§ TASK STATEMENT
Return all of the material that follows, keeping each line exactly as it is.

————————

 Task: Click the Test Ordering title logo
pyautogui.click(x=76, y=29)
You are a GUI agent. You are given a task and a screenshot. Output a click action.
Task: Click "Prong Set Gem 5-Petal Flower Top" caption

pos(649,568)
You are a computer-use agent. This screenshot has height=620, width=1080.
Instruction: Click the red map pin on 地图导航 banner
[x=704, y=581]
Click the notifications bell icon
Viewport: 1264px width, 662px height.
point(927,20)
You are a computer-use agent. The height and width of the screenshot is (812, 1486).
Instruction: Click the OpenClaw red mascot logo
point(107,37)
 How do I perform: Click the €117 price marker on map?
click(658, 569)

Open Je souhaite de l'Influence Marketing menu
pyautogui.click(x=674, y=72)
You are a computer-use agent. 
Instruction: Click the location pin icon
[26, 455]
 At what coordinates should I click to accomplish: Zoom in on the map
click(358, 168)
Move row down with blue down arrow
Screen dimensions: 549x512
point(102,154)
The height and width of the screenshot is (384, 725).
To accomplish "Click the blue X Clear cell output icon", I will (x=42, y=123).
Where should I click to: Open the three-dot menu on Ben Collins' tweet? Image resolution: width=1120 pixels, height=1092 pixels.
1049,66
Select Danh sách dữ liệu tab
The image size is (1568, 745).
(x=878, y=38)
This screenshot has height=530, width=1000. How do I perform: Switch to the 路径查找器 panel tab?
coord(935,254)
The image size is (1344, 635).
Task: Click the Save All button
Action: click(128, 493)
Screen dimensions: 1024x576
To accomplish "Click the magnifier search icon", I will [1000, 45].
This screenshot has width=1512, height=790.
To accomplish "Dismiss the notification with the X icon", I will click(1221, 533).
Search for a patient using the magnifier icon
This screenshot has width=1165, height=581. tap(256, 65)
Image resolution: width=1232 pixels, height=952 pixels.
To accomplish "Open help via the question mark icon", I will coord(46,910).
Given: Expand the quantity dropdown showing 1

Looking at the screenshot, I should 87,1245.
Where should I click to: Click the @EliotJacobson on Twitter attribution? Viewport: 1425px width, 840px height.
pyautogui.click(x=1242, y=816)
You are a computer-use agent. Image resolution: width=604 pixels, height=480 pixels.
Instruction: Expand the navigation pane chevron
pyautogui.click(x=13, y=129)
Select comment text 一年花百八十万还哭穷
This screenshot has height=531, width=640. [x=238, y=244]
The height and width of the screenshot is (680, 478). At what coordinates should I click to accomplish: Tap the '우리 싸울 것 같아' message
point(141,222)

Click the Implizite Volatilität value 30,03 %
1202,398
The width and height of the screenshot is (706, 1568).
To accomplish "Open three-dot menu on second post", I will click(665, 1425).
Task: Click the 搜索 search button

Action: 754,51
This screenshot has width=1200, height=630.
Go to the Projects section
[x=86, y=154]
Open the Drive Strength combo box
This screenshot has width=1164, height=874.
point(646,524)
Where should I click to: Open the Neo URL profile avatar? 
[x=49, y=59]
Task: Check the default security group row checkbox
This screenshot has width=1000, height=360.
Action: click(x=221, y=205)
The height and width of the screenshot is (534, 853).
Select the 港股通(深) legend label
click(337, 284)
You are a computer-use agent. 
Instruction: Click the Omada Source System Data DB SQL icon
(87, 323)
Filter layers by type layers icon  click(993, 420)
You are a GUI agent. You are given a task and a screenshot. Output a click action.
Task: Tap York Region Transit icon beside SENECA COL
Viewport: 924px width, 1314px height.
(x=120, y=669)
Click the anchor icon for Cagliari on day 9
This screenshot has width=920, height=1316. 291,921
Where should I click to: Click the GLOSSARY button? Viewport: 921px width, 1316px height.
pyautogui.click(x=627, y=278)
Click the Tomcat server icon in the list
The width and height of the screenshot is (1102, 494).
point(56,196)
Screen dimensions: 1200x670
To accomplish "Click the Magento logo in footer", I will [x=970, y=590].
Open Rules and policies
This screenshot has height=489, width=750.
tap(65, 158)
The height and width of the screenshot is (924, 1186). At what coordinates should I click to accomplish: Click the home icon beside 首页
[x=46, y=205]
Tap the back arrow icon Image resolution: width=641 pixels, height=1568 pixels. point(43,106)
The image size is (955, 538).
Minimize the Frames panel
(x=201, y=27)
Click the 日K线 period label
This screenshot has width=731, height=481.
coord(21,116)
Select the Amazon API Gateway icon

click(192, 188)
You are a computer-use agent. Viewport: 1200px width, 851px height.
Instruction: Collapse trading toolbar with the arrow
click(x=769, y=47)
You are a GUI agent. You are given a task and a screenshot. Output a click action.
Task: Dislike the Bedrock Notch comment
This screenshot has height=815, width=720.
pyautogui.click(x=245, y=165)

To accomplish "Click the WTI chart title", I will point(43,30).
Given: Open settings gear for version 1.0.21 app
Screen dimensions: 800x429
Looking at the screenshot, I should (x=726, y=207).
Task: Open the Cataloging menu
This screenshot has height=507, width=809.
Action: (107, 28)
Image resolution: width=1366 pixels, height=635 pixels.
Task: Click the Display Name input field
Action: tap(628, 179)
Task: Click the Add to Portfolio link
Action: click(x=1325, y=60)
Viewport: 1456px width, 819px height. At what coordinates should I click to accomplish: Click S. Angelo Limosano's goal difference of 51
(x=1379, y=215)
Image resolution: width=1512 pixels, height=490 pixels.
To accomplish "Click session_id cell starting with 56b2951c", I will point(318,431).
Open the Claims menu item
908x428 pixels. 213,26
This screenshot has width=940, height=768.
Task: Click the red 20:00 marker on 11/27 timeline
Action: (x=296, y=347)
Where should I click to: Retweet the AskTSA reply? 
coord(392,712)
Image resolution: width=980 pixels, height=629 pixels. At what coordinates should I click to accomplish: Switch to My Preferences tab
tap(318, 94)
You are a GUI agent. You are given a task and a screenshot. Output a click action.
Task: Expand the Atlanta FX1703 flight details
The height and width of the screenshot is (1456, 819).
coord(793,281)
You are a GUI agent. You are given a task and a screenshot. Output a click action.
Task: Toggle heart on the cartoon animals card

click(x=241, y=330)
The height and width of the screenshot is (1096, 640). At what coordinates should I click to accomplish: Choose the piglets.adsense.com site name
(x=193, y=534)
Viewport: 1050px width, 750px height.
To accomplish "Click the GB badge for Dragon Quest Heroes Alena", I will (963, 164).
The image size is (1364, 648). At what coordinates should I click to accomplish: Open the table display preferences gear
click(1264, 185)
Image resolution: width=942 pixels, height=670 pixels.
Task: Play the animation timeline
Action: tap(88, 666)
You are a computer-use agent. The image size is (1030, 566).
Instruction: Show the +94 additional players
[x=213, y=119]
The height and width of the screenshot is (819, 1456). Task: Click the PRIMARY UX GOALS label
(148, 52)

————————

§ OUTPUT
 Task: Click the Test Ordering title logo
pyautogui.click(x=76, y=29)
You are a GUI agent. You are given a task and a screenshot. Output a click action.
Task: Click "Prong Set Gem 5-Petal Flower Top" caption

pos(649,568)
You are a computer-use agent. This screenshot has height=620, width=1080.
Instruction: Click the red map pin on 地图导航 banner
[x=704, y=581]
Click the notifications bell icon
Viewport: 1264px width, 662px height.
point(927,20)
You are a computer-use agent. The height and width of the screenshot is (812, 1486).
Instruction: Click the OpenClaw red mascot logo
point(107,37)
 How do I perform: Click the €117 price marker on map?
click(658, 569)

Open Je souhaite de l'Influence Marketing menu
pyautogui.click(x=674, y=72)
You are a computer-use agent. 
Instruction: Click the location pin icon
[26, 455]
 At what coordinates should I click to accomplish: Zoom in on the map
click(358, 168)
Move row down with blue down arrow
Screen dimensions: 549x512
point(102,154)
The height and width of the screenshot is (384, 725).
To accomplish "Click the blue X Clear cell output icon", I will (x=42, y=123).
Where should I click to: Open the three-dot menu on Ben Collins' tweet? Image resolution: width=1120 pixels, height=1092 pixels.
1049,66
Select Danh sách dữ liệu tab
The image size is (1568, 745).
(x=878, y=38)
This screenshot has height=530, width=1000. How do I perform: Switch to the 路径查找器 panel tab?
coord(935,254)
The image size is (1344, 635).
Task: Click the Save All button
Action: click(128, 493)
Screen dimensions: 1024x576
To accomplish "Click the magnifier search icon", I will [1000, 45].
This screenshot has width=1512, height=790.
To accomplish "Dismiss the notification with the X icon", I will click(1221, 533).
Search for a patient using the magnifier icon
This screenshot has width=1165, height=581. tap(256, 65)
Image resolution: width=1232 pixels, height=952 pixels.
To accomplish "Open help via the question mark icon", I will coord(46,910).
Given: Expand the quantity dropdown showing 1

Looking at the screenshot, I should 87,1245.
Where should I click to: Click the @EliotJacobson on Twitter attribution? Viewport: 1425px width, 840px height.
pyautogui.click(x=1242, y=816)
You are a computer-use agent. Image resolution: width=604 pixels, height=480 pixels.
Instruction: Expand the navigation pane chevron
pyautogui.click(x=13, y=129)
Select comment text 一年花百八十万还哭穷
This screenshot has height=531, width=640. [x=238, y=244]
The height and width of the screenshot is (680, 478). At what coordinates should I click to accomplish: Tap the '우리 싸울 것 같아' message
point(141,222)

Click the Implizite Volatilität value 30,03 %
1202,398
The width and height of the screenshot is (706, 1568).
To accomplish "Open three-dot menu on second post", I will click(665, 1425).
Task: Click the 搜索 search button

Action: 754,51
This screenshot has width=1200, height=630.
Go to the Projects section
[x=86, y=154]
Open the Drive Strength combo box
This screenshot has width=1164, height=874.
point(646,524)
Where should I click to: Open the Neo URL profile avatar? 
[x=49, y=59]
Task: Check the default security group row checkbox
This screenshot has width=1000, height=360.
Action: click(x=221, y=205)
The height and width of the screenshot is (534, 853).
Select the 港股通(深) legend label
click(337, 284)
You are a computer-use agent. 
Instruction: Click the Omada Source System Data DB SQL icon
(87, 323)
Filter layers by type layers icon  click(993, 420)
You are a GUI agent. You are given a task and a screenshot. Output a click action.
Task: Tap York Region Transit icon beside SENECA COL
Viewport: 924px width, 1314px height.
(x=120, y=669)
Click the anchor icon for Cagliari on day 9
This screenshot has width=920, height=1316. 291,921
Where should I click to: Click the GLOSSARY button? Viewport: 921px width, 1316px height.
pyautogui.click(x=627, y=278)
Click the Tomcat server icon in the list
The width and height of the screenshot is (1102, 494).
point(56,196)
Screen dimensions: 1200x670
To accomplish "Click the Magento logo in footer", I will [x=970, y=590].
Open Rules and policies
This screenshot has height=489, width=750.
tap(65, 158)
The height and width of the screenshot is (924, 1186). At what coordinates should I click to accomplish: Click the home icon beside 首页
[x=46, y=205]
Tap the back arrow icon Image resolution: width=641 pixels, height=1568 pixels. point(43,106)
The image size is (955, 538).
Minimize the Frames panel
(x=201, y=27)
Click the 日K线 period label
This screenshot has width=731, height=481.
coord(21,116)
Select the Amazon API Gateway icon

click(192, 188)
You are a computer-use agent. Viewport: 1200px width, 851px height.
Instruction: Collapse trading toolbar with the arrow
click(x=769, y=47)
You are a GUI agent. You are given a task and a screenshot. Output a click action.
Task: Dislike the Bedrock Notch comment
This screenshot has height=815, width=720.
pyautogui.click(x=245, y=165)

To accomplish "Click the WTI chart title", I will point(43,30).
Given: Open settings gear for version 1.0.21 app
Screen dimensions: 800x429
Looking at the screenshot, I should (x=726, y=207).
Task: Open the Cataloging menu
This screenshot has height=507, width=809.
Action: (107, 28)
Image resolution: width=1366 pixels, height=635 pixels.
Task: Click the Display Name input field
Action: tap(628, 179)
Task: Click the Add to Portfolio link
Action: click(x=1325, y=60)
Viewport: 1456px width, 819px height. At what coordinates should I click to accomplish: Click S. Angelo Limosano's goal difference of 51
(x=1379, y=215)
Image resolution: width=1512 pixels, height=490 pixels.
To accomplish "Click session_id cell starting with 56b2951c", I will point(318,431).
Open the Claims menu item
908x428 pixels. 213,26
This screenshot has width=940, height=768.
Task: Click the red 20:00 marker on 11/27 timeline
Action: (x=296, y=347)
Where should I click to: Retweet the AskTSA reply? 
coord(392,712)
Image resolution: width=980 pixels, height=629 pixels. At what coordinates should I click to accomplish: Switch to My Preferences tab
tap(318, 94)
You are a GUI agent. You are given a task and a screenshot. Output a click action.
Task: Expand the Atlanta FX1703 flight details
The height and width of the screenshot is (1456, 819).
coord(793,281)
You are a GUI agent. You are given a task and a screenshot. Output a click action.
Task: Toggle heart on the cartoon animals card

click(x=241, y=330)
The height and width of the screenshot is (1096, 640). At what coordinates should I click to accomplish: Choose the piglets.adsense.com site name
(x=193, y=534)
Viewport: 1050px width, 750px height.
To accomplish "Click the GB badge for Dragon Quest Heroes Alena", I will (963, 164).
The image size is (1364, 648). At what coordinates should I click to accomplish: Open the table display preferences gear
click(1264, 185)
Image resolution: width=942 pixels, height=670 pixels.
Task: Play the animation timeline
Action: tap(88, 666)
You are a computer-use agent. The image size is (1030, 566).
Instruction: Show the +94 additional players
[x=213, y=119]
The height and width of the screenshot is (819, 1456). Task: Click the PRIMARY UX GOALS label
(148, 52)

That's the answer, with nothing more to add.